Alors que Washington et Kiev poussent pour un cessez-le-feu « général », Vladimir Poutine, dont l’armée avance sur le terrain malgré de lourdes pertes, semble jouer la montre, tant que ses hommes n’ont pas expulsé les troupes ukrainiennes de la région russe frontalière de Koursk. À ce stade, le Kremlin assure s’être uniquement mis d’accord avec Washington sur un moratoire concernant les bombardements des infrastructures énergétiques.

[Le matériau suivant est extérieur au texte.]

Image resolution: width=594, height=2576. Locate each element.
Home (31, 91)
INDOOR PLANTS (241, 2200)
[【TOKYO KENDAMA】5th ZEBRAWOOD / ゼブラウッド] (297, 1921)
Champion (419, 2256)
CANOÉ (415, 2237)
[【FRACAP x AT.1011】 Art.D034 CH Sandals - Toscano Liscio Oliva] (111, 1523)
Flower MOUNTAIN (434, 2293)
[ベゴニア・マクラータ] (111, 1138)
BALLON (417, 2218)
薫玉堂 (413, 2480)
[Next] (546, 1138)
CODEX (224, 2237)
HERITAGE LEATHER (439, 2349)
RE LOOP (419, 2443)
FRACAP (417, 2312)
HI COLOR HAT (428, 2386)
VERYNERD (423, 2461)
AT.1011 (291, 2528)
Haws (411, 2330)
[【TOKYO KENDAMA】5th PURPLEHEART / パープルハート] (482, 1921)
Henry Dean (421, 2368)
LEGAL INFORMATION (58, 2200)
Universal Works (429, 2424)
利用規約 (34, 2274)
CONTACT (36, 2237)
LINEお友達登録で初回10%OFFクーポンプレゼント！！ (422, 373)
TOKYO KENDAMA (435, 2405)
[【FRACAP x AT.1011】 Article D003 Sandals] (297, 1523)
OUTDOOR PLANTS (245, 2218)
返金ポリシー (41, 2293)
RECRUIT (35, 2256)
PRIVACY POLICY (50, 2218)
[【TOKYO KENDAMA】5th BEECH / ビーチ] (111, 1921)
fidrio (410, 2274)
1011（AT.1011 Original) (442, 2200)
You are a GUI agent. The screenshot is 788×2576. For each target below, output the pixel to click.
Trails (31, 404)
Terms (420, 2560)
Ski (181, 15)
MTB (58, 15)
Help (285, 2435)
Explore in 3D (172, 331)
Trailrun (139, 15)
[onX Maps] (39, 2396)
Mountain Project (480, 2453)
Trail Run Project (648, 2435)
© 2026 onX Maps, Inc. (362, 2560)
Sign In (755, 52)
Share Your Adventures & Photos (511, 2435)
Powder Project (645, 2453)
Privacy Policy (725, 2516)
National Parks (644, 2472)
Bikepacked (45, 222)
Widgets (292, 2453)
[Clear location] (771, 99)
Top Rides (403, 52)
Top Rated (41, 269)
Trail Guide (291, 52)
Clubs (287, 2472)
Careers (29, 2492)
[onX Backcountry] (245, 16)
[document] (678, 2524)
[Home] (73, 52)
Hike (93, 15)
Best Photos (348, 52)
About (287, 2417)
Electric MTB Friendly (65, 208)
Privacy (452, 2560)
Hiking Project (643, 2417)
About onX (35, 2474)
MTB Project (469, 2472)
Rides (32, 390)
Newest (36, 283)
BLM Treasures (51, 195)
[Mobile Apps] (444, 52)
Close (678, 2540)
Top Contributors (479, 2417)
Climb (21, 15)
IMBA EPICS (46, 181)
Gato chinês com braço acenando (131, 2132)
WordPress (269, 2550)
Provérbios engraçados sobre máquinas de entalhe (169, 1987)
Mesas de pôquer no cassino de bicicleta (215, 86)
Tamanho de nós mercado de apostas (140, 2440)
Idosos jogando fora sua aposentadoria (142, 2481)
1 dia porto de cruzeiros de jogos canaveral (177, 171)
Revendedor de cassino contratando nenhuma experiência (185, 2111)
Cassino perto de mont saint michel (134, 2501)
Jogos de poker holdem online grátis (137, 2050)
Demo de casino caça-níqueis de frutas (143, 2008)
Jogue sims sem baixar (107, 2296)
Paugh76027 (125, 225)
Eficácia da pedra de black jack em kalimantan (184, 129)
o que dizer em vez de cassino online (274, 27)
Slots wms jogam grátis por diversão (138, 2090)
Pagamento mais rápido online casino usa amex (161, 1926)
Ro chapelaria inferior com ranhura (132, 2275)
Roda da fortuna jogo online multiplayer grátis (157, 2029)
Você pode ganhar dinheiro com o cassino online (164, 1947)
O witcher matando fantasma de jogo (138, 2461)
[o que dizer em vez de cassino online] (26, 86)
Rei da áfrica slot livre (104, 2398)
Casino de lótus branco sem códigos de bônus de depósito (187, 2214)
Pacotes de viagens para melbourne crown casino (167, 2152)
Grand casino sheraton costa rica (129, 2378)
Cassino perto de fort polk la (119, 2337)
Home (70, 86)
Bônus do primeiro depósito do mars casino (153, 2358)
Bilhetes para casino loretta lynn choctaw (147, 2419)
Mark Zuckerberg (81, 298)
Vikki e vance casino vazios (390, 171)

Symbole des divergences à combler pour arriver à une trêve, la délégation ukrainienne est emmenée par le ministre de la Défense, Roustem Oumerov. Le choix des deux négociateurs russes qui, sans être des seconds couteaux, « ne sont plus au cœur du pouvoir russe » montre que « le Kremlin a sans doute des objectif restreints en ce qui concerne ces pourparlers, contrairement à Washington qui se montre très optimiste », souligne David Teurtrie.

« Le profil de ces négociateurs montre la prudence de la Russie.

Le processus est pris au sérieux par Moscou mais si cela échoue politiquement, cela ne compromet pas la reprise du dialogue », estime Igor Delanoë. Une hypothèse plus difficile à envisager si des personnalités de plus haut rang sont impliquées, ajoute l’expert.

Fondamentalement, la position de Moscou concernant le conflit est restée inchangée. Le Kremlin affirme vouloir s’attaquer aux « causes profondes de la crise » et obliger Kiev à reconnaître les gains territoriaux de la Russie et accepter une forme de neutralité. Une capitulation inacceptable du point de vue ukrainien.

« Les Russes sont sur une ligne de crête.

Ils doivent donner satisfaction aux Américains parce qu’ils considèrent que c’est une chance historique de se réconcilier avec les États-Unis. ll faut donc leur donner un os à ronger », analyse Jean de Gliniasty. « Et dans le même temps, comme ils ont l’avantage sur le terrain, ils veulent gagner du temps et continuer à marquer des points. Ils vont donc devoir trouver le point d’équilibre. »

À ce titre, le cessez-le-feu maritime en mer Noire, souhaité par la Maison blanche, pourrait être un gage de bonne volonté commode à offrir pour le Kremlin.

Face à la supériorité des drones navals ukrainiens, la flotte russe, qui a perdu 20 % de ses bâtiments depuis 2022, a été contrainte de se replier à l’est. En somme, la Russie est prête à négocier à Riyad, surtout si elle n’a rien à y perdre.